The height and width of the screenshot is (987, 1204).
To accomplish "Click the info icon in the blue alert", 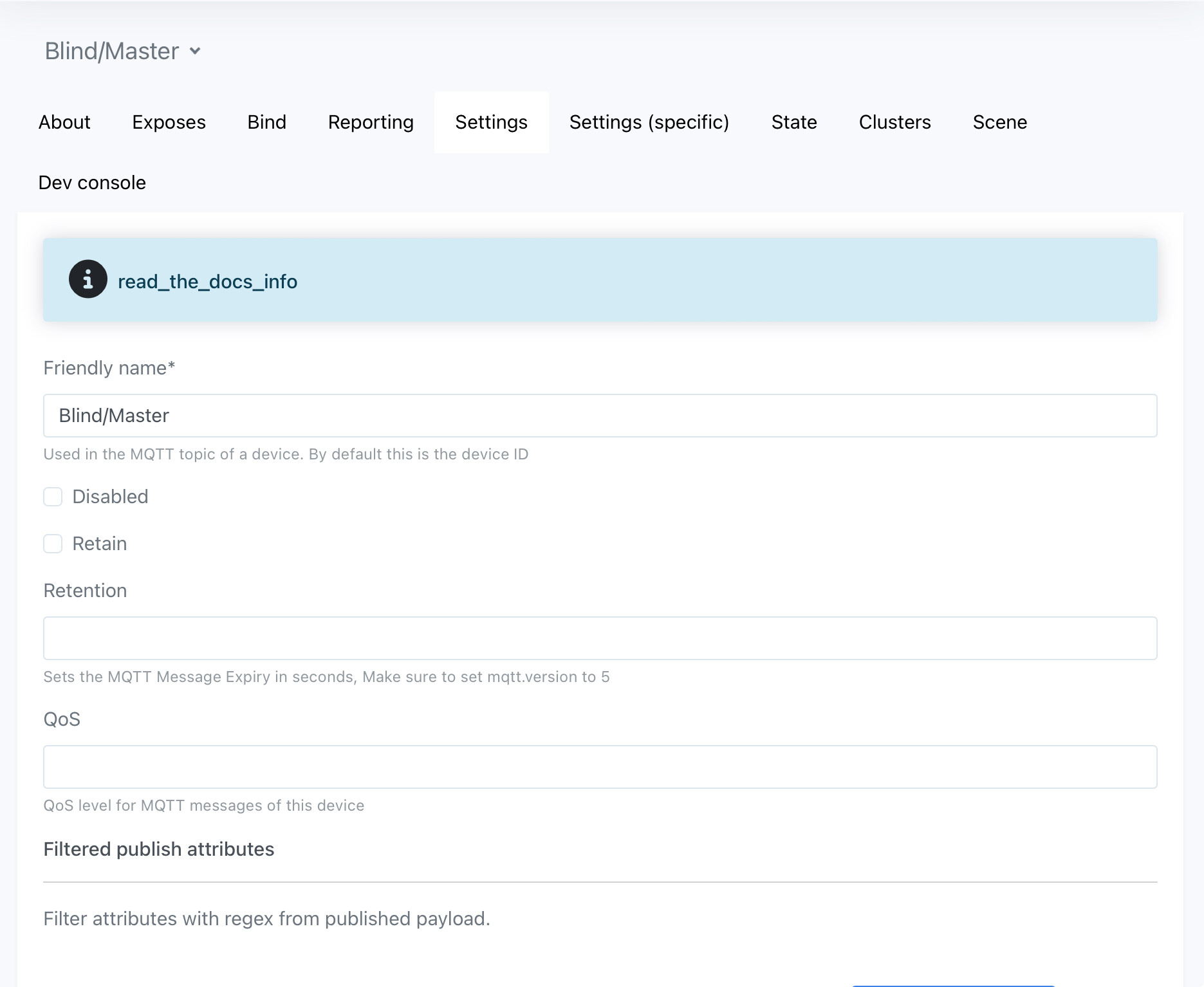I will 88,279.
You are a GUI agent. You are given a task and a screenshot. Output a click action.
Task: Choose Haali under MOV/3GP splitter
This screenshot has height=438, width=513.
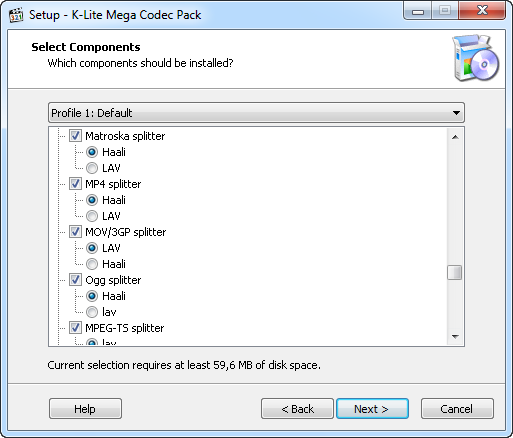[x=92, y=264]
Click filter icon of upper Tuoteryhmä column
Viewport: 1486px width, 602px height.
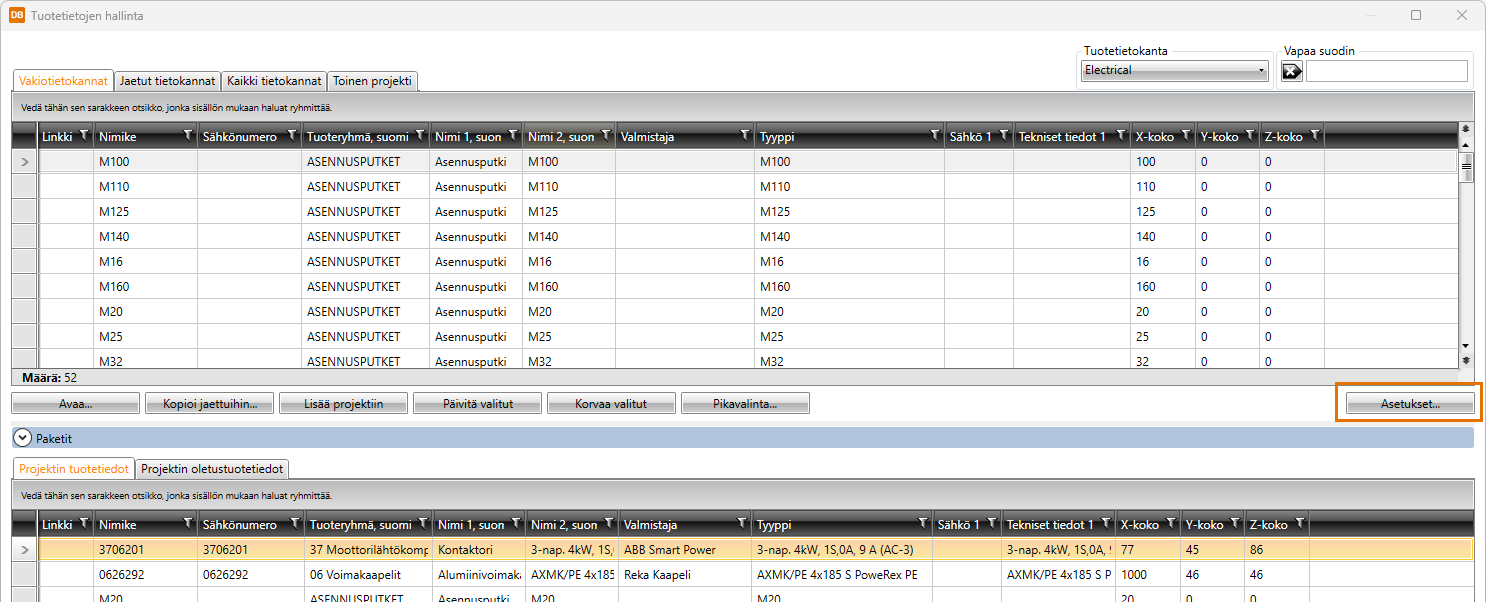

- - - - -

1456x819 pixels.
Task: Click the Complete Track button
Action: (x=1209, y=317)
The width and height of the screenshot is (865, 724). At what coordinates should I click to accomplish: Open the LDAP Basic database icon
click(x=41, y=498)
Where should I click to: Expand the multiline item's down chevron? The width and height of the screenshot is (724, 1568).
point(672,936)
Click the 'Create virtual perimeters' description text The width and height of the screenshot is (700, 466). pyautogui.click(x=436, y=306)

- - - - -

Direction
Express the lines between the one containing "Where should I" and the one containing "Click the 'Create", inclusive, as a JSON list of strings with one string per line and blank lines omitted.

Result below
[
  "Where should I click to: Expand the multiline item's down chevron? The width and height of the screenshot is (724, 1568).",
  "point(672,936)",
  "Click the 'Create virtual perimeters' description text The width and height of the screenshot is (700, 466). pyautogui.click(x=436, y=306)"
]